Bu satırları, 2017’nin son haftasına girerken yazıyoruz.
BM‘ye göre, dünya nüfusu 7,6 milyarı buldu.
Yaşlı gezegenimizde hayatı, flüt kadehten şampanya yudumlar gibi ağız tadıyla yaşayanlar da var…
Spielberg’in ünlü filmindeki dikenli tellere dolanmış “Savaş Atı” (2011) örneği, kurtulmak için çırpındığı her an acısı katmerlenenler de.
Bu dünyanın adaleti yok, söylemi arabesk bir yakınma olmaktan çıkıp ete kemiğe büründü sanki.
‘YAŞASIN KÖTÜLÜK’!
Sinemadan dem vurmuşken bir klasiği anımsayalım; Mankiewicz’in “Bir Yaz Tatili” (1959) filmini. Oğlunun ölümü üzerine yaşamı zindan olan Violet (Katharine Hepburn), Montgomery Clift’in canlandırdığı doktora, bir bitkiyi gösterip şöyle diyordu:
– Dinozorlar vejetaryendi, bu yaprakları yerdi. İri gövdelerine göre nazik yaratıklardı, yok oldular.
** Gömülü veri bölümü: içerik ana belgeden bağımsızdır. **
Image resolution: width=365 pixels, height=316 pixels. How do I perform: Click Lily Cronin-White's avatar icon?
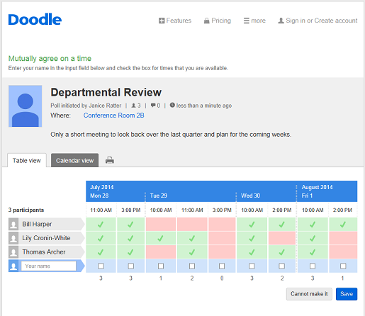pyautogui.click(x=13, y=238)
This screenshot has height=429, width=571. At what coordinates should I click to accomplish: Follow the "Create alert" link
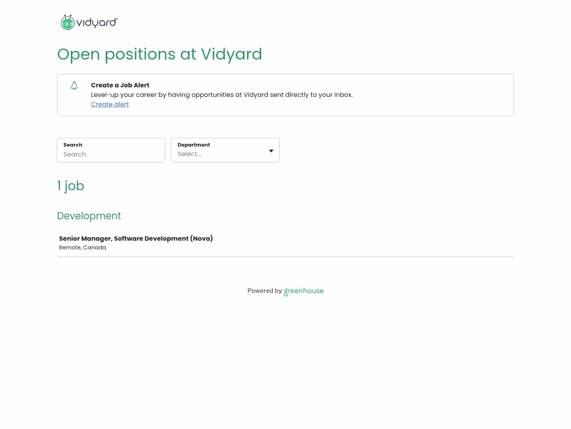(x=110, y=104)
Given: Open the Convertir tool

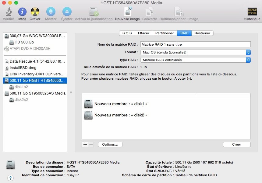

Dünya katillere kaldı; her zaman böyle olmaz mı!
Günümüz bilim insanları da denizlerde balina nesli azalmaktayken katil balina ‘orca’ türünün varlığını sürdürebileceğini söylüyorlar.
(Bu durumda, eski Yunan tragedyalarındaki “hübris” adı verilen; ‘aşırı gurur, küstahlık, kendini bilmezlik’ hâlinin, kişiliğini tutsak aldığı kahramanı felakete götürdüğü tezi de çürütülmüş mü oluyor?)
VE, SEVGİNİN GÜCÜ
Biz yine de iyimserliği elden bırakmayıp Monteverde’nin “Little Boy” (2015) filmindeki temayı benimsiyoruz.
Sekiz yaşındaki “Ufaklık”ın (Pepper Flynt Busbee), silah altına alınan babası sağ salim eve dönebilsin diye sergilediği savaş karşıtlığını işliyor, “Little Boy”. Yer yer fantastik ögelerin kullanıldığı bu görkemli sevgi filminin bizce iletisi:
Bir çocuğun canıgönülden istediğini bütün evren ister.
Kıssadan hisseler:
1- Birilerinin; 21’inci yüzyıl Türkiye cangılında haksız yere anne – babasız büyümeye ‘mahkûm’ ettikleri, ettirdikleri, edilmesine katkıda bulundukları yüzlerce, belki binlerce çocuğumuzun (bir o kadar da taciz – tecavüz mağdurunun) kozmik vicdan üzerindeki olası etkisinden fena hâlde korkmaları gerekiyor.
2- Bizler de ülkemizin yarınları olan çocuklarımızı barışçıl, demokrat bireyler olarak yetiştirmeliyiz. Kız çocuklarımıza, bir anaokulunda oynatılan piyesteki gibi erkek ayağı yıkamayı değil, erkekle eşit haklara sahip, laik kadınlığı; erkeklerimize de çağcıl, adil, vicdanlı olmayı öğretmeliyiz.
Bu düşüncelerle 2018 yılı kutlu olsun.
UMARSIZ = ÇARESİZ
CNN Türk’ün 1 Ekim günü saat 18.00 haber bülteninden:
“Mecidiyeköy’de kaykaylı iki genç, otobüsün arkasına tutunup ‘umarsızca’ yolculuk ettiler.”
“Umar”, çare demek; “umarsız” da çaresiz.
Haberde herhâlde “umursamazca” denmek isteniyordu.
Halk TV’nin 20 Aralık 2017 tarihli “Gün Sonu”nda, ABD’de görülen Sarraf davasına ilişkin haberden:
“Söz artık jüri heyetinde.”
Jüri, zaten ‘seçiciler heyeti’ demek. Dolayısıyla ‘jüri heyeti’ denmez.
Aynı nedenle, kimi yarışma izlencelerinde ‘jüri üyesi’ olan birilerinin “Ben jüriyim!” demesi de saçma!
GRAM GRAM ‘EPİGRAM’
Asteğmen Kubilay’ı / 23 Aralık 1930’da / Şehit edenlerin / Hain FETÖ bahanesiyle / Masum asker başı kesen / Ruh ikizi torunlarına / 87’inci yıl armağanı gibi af / Mahpus medyaya lafügüzaf!